Quelle rhétorique ! Avec sarkozy c’est le Verbe, solennisé, ritualisé. Paroles et paroles, paroles et paroles, c’est du bla-bla. Nous savons tous qu’il n’écrit pas ses discours. Sarkozy est un diseur de pompeuses syntaxes dont je ne serais pas étonné que le sens puisse lui échapper. Par contre, il révèle sa personnalité dès lors qu’il manque de self-control : "Avec Carla, c’est du sérieux !" (Gandrange) "Descends un peu si t’es un homme" (pécheur du Guilvinec), "Casse-toi, pauvre con !" (Salon de l’agriculture)
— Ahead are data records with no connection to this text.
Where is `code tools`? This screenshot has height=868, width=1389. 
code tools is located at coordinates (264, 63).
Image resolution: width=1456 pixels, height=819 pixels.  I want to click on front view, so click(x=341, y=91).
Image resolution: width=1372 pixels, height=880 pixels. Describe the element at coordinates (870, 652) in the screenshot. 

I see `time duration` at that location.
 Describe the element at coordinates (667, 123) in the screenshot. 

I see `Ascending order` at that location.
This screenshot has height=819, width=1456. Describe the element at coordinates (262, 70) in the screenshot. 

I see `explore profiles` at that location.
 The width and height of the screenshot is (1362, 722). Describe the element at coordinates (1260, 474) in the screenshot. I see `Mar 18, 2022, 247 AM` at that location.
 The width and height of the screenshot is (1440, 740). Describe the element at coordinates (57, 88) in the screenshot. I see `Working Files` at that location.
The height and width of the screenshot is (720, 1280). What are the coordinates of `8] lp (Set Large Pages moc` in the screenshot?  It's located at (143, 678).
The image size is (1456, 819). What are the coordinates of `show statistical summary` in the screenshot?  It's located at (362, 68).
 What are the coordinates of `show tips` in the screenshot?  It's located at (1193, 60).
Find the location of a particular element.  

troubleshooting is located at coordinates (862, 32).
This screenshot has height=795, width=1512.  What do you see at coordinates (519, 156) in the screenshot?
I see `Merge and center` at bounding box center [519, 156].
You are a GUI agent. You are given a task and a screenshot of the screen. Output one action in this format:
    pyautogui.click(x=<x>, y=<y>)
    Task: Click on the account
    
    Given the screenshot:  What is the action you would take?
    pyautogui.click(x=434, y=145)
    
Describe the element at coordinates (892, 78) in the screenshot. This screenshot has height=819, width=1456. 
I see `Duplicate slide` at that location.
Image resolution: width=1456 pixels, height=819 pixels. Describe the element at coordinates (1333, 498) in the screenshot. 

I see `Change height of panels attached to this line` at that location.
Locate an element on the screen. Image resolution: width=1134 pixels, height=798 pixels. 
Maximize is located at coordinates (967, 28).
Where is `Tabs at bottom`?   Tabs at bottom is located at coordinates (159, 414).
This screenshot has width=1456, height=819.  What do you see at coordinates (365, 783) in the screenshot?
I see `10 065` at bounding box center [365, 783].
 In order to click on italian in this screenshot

Sarkozy travestit les faits à son avantage. C'est de la transparence tripler ses indemnités présidentielles alors qu'il percevait encore celui de ministre de l’intérieur depuis plus de 6 mois, c'est de la transparence quand on utilise les médias pour mettre en avant sa nouvelle compagne, que l'on épouse trois mois après avoir quitté celle qu'on aimait tant, sans qui on ne pouvait pas vivre.
 

L’annus horribilis de sarkozy perdure. Le mercredi 7 mai 2008 devant les députés UMP il se targue "chirac a mis 21 ans à se faire élire. Moi, je l'ai été du premier coup […] (et au sujet du général de Gaulle) il n'a eu qu'une voix de majorité en 1967 " Non seulement comme le dit si justement Catherine Vautrin "on ne va pas se raconter le film des élections pendant 15 ans! Ce qui importe, c'est ce qu'on fait maintenant! " mais il peut lui être rétorqué que De Gaulle avait le souci des deniers publics. Reste qu’en janvier sarkozy avouait (après 15 milliards de cadeaux fiscaux aux plus riches) que les caisses " sont déjà vides ". Sarkozy est un président de destruction massive. 

Même José Manuel
Barroso , Président de la commission Européenne, est inquiet : " J’espère avoir affaire à une présidence française plutôt qu’à la présidence d’un homme qui s’appelle Nicolas Sarkozy " 

Et la
Désinformation institutionnalisée ? " Par quel miracle l’argent de la fédération de la métallurgie a-t-il pu aboutir également à l’Institut d’études de la Désinformation (IED) ? Cette petite structure, presque une officine, avait été fondée par Vladimir Volkoff , un écrivain d’origine russe, et Daniel Trinquet, alors journaliste à Radio France. L’objet, légèrement parano sur les bords, consistait à déjouer les complots que les intellos et les médias, forcément gauchistes, instillent dans la société. Mais officiellement, il ne s’agissait que de "mettre en lumière des cas de désinformation dans la presse écrite et audiovisuelle ". Pour cela, l’équipe diffusait une lettre confidentielle et patronnait des " Assises de la désinformation ", dont la première fournée eut lieu à Nice en 1989 […] Un financement qui se serait interrompu avec le changement de direction au GIM, il y a quelques années, quand Pierre Chasseguet, un haut cadre de Dassault, a pris les rênes de la direction générale. " Le conditionnel s’impose ! On peut douter que le pouvoir actuel se contente de l'appui de médias complaisants (sarkozy se plaignant des médias est une mascarade) et de soutiens financiers. 

Pour résister à la Berluskozy, il faut, comme le dit Grand Corps Malade, un mental de résistant.